The foundation of the Old South’s economy, slavery powerfully shaped race relations, politics, religion, and the law. Its influence was pervasive: “Nothing escaped,” writes one historian, “nothing and no one.” This was true despite the fact that the majority of white southerners—three out of four white families—owned no slaves. Since planters monopolized the best land, most small white farmers lived outside the plantation belt in hilly areas unsuitable for cotton production. They worked the land using family labor rather than slaves or hired workers.
Many southern farmers lived lives of economic self-sufficiency remote from the market revolution. They raised livestock and grew food for their families, purchasing relatively few goods at local stores. Those residing on marginal land in isolated hill areas and the Appalachian Mountains were often desperately poor and, since nearly all the southern states lacked systems of free public education, were more often illiterate than their northern counterparts. Not until the arrival of railroads and coal mining later in the nineteenth century would such areas become integrated into the market economy. Most yeoman farmers enjoyed a comfortable standard of living, and many owned a slave or two. But even successful small farmers relied heavily on home production to supply their basic needs. Unlike northern farmers, therefore, they did not provide a market for manufactured goods. This was one of the main reasons why the South did not develop an industrial base.
An upcountry family, dressed in homespun, in Cedar Mountain, Virginia. Many white families in the pre-Civil War South were largely isolated from the market economy. This photograph was taken in 1862 but reflects the prewar way of life.
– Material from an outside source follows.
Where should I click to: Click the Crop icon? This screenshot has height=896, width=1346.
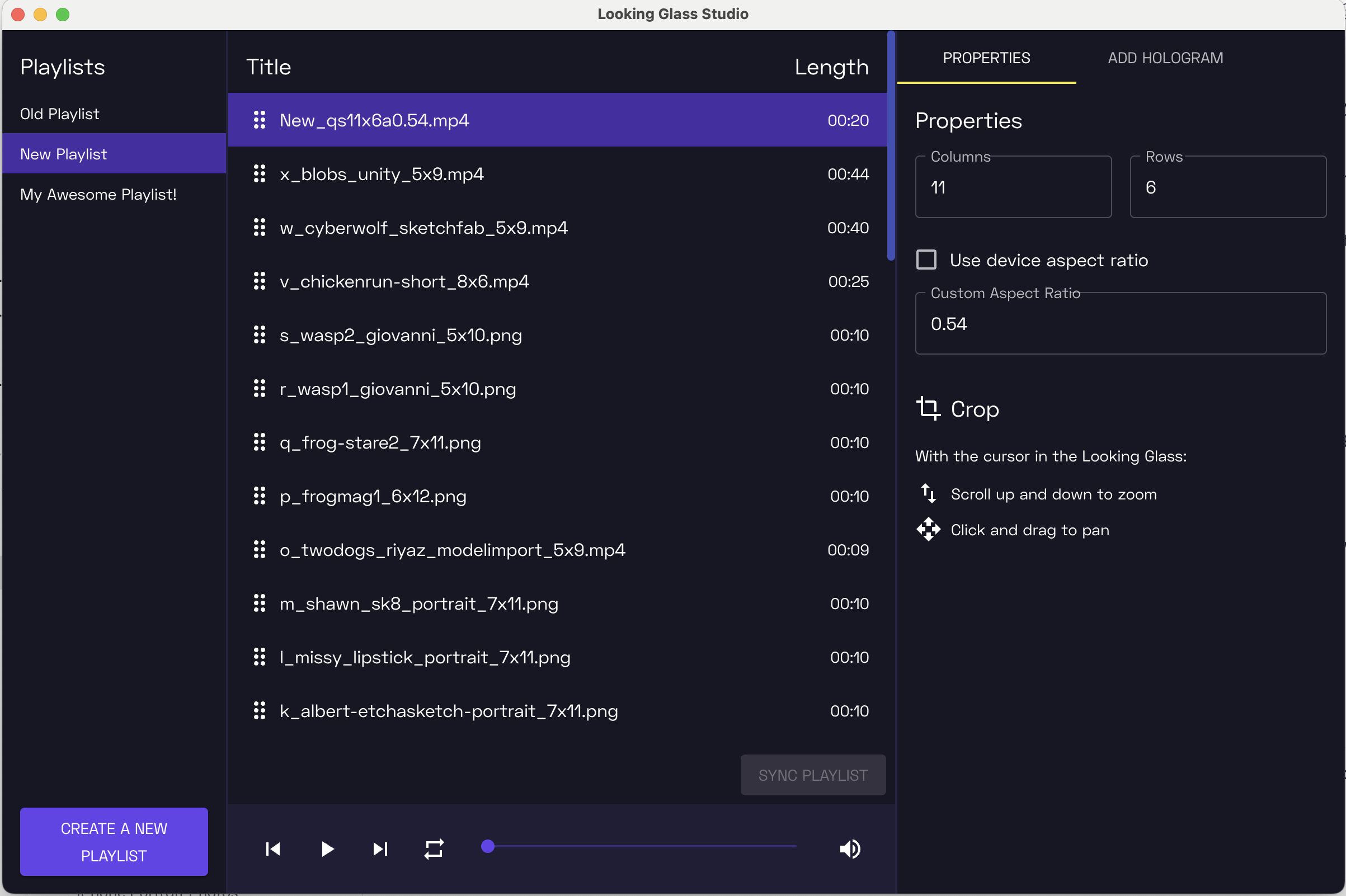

Some poorer whites resented the power and privileges of the great planters. Politicians like Andrew Johnson of Tennessee and Joseph Brown of Georgia rose to power as self-proclaimed spokesmen of the common man against the “slaveocracy.” But most poor whites made their peace with the planters in whose hands economic and social power was concentrated. Racism, kinship ties, common participation in a democratic political culture, and regional loyalty in the face of outside criticism all served to cement bonds between planters and the South’s “plain folk.” In the plantation regions, moreover, small farmers manned the slave patrols that kept a lookout for runaway slaves and those on the roads without permission. Non-slaveholders frequently rented slaves from planters and regularly elected slaveowners to public offices in the South. Like other white southerners, most small farmers believed their economic and personal freedom rested on slavery. Not until the Civil War would class tensions among the white population threaten the planters’ domination.